Accueil > International > Année en cours > La répression en Corée du Sud

La répression en Corée du Sud

mercredi 30 mars 2016

Dans la nuit du 2 au 3 mars 2016, le Parlement sud-coréen a adopté une nouvelle loi antiterroriste avec les seules voix des députés de la majorité, la séance ayant été boycottée par l’opposition.
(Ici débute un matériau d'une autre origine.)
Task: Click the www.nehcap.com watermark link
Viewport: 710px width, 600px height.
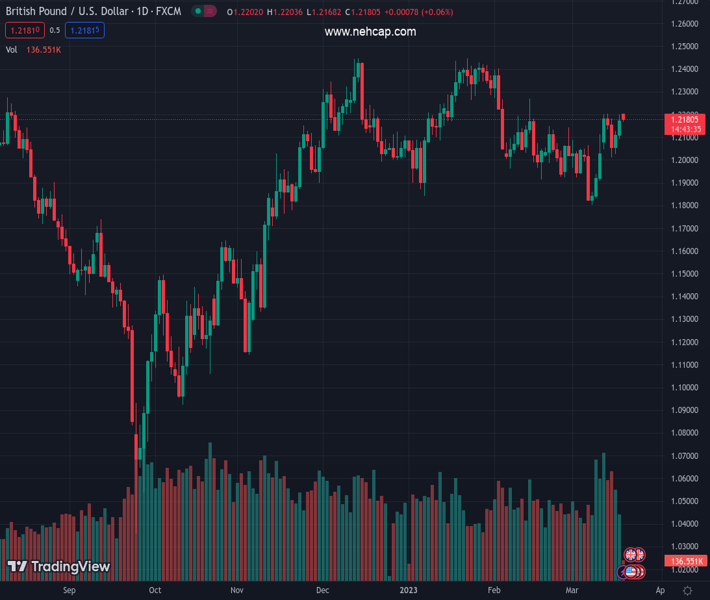Action: (370, 32)
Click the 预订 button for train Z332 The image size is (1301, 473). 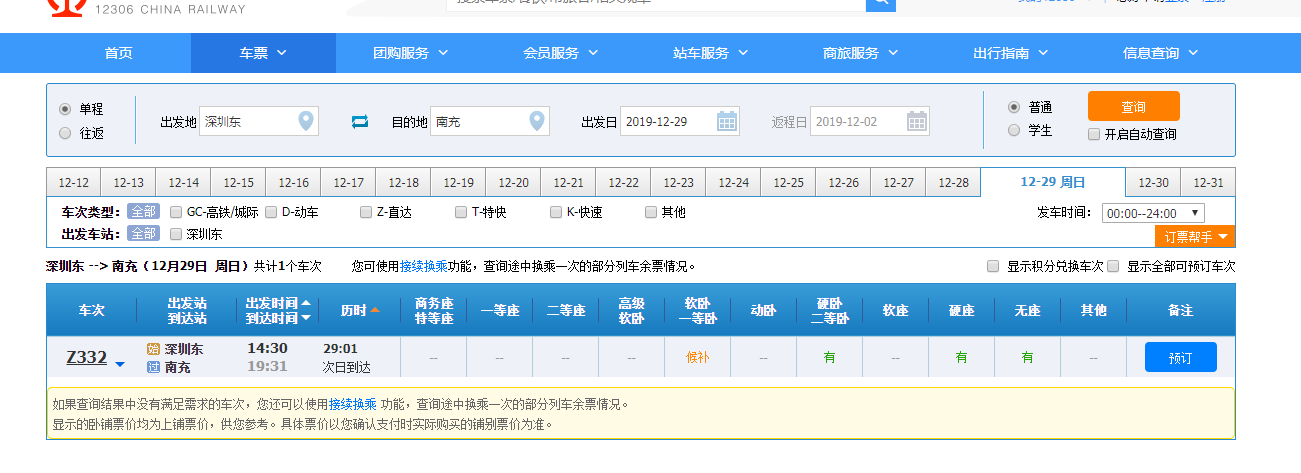click(x=1180, y=357)
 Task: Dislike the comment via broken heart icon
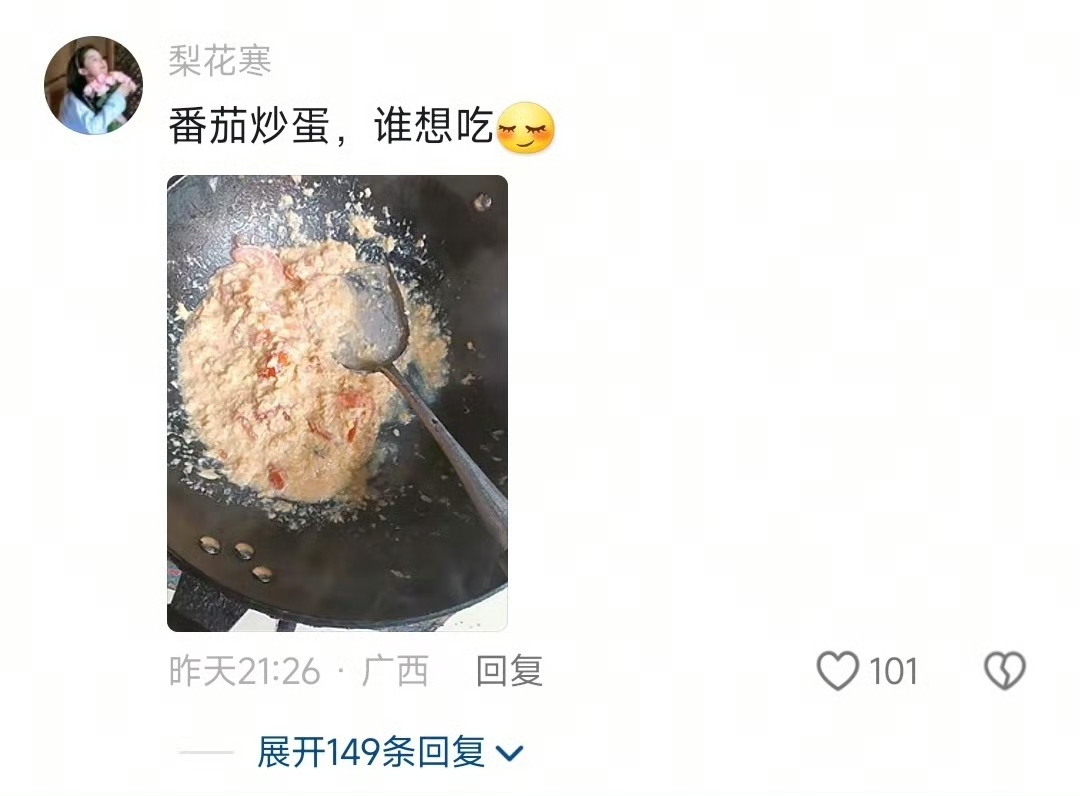(1005, 670)
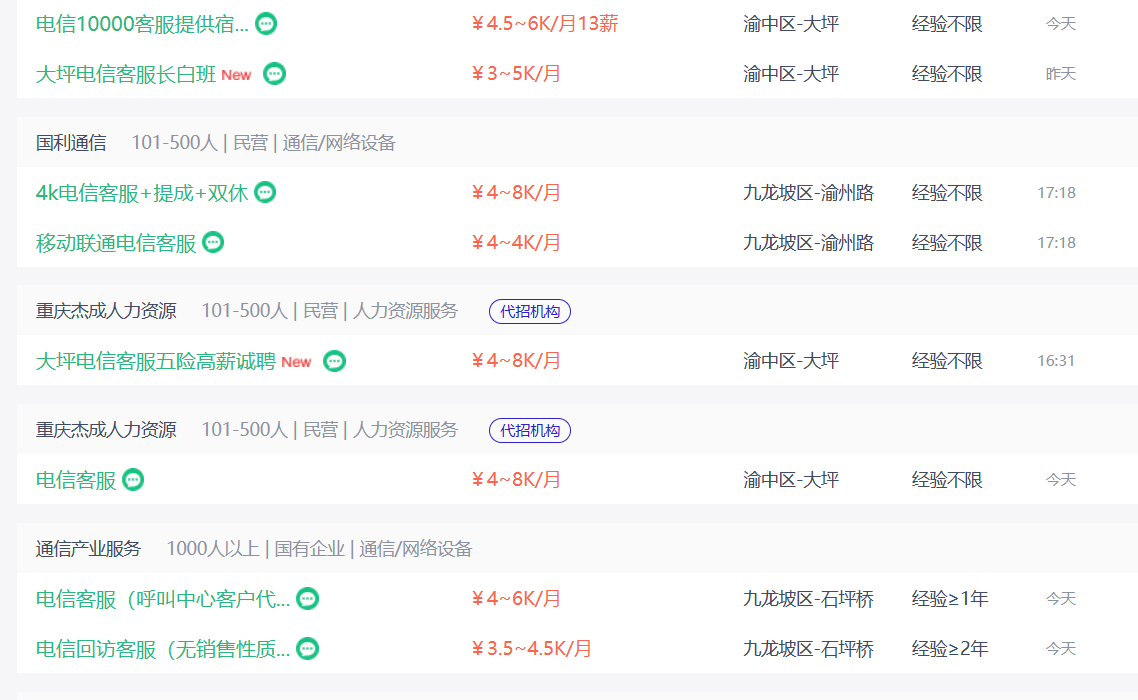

Sous couvert de lutte contre le terrorisme c’est bien un nouvel instrument de répression de toutes les oppositions politiques et syndicales qui a été mis entre les mains des autorités sud-coréennes.
La nouvelle législation donne des pouvoirs exorbitants de surveillance et de contrôle à l’Agence nationale de renseignement (NIS), bras armé de toutes les atteintes aux libertés publiques en Corée du Sud. L’ingérence éhontée du NIS dans l’élection présidentielle de 2012, en faveur de la Présidente proclamée élue Mme Park Geun-hye, a conduit à la condamnation de son directeur. C’est encore le NIS qui a fomenté le procès truqué ayant conduit à l’interdiction du Parti progressiste unifié (PPU) et à son expulsion du Parlement – une première en Corée du Sud depuis la période de la dictature.
 

Intimidations de la presse, restrictions à la liberté de manifestation, censure d’Internet, arrestations arbitraires – dont celle du militant historique des droits de l’homme Park Rae-gun, coupable d’avoir défendu les familles des victimes du naufrage du ferry « Sewol », dont la gestion a révélé l’incurie gouvernementale : les signes de la dérive autoritaire à l’œuvre à Séoul se multiplient, dans l’indifférence des capitales occidentales soucieuses de développer les échanges économiques et commerciaux avec la Corée du Sud. Mme Park Geun-hye, fille du dictateur Park Chung-hee ayant tué des milliers d’opposants, a été reçue en grande pompe à l’Elysée par le Président François Hollande.
 

Le tournant sécuritaire se double d’une régression sans précédent des droits des travailleurs et d’une multiplication des arrestations d’opposants, dont celle du dirigeant de la centrale syndicale KCTU, dont le crime est d’avoir organisé les manifestations de masse les plus importantes qu’aient connues la Corée du Sud en un quart de siècle.
 

Notre Parti Révolutionnaire -Communistes- est solidaire de la lutte des démocrates et progressistes coréens, il exige la libération immédiate des prisonniers politiques et condamne la complicité du gouvernement français.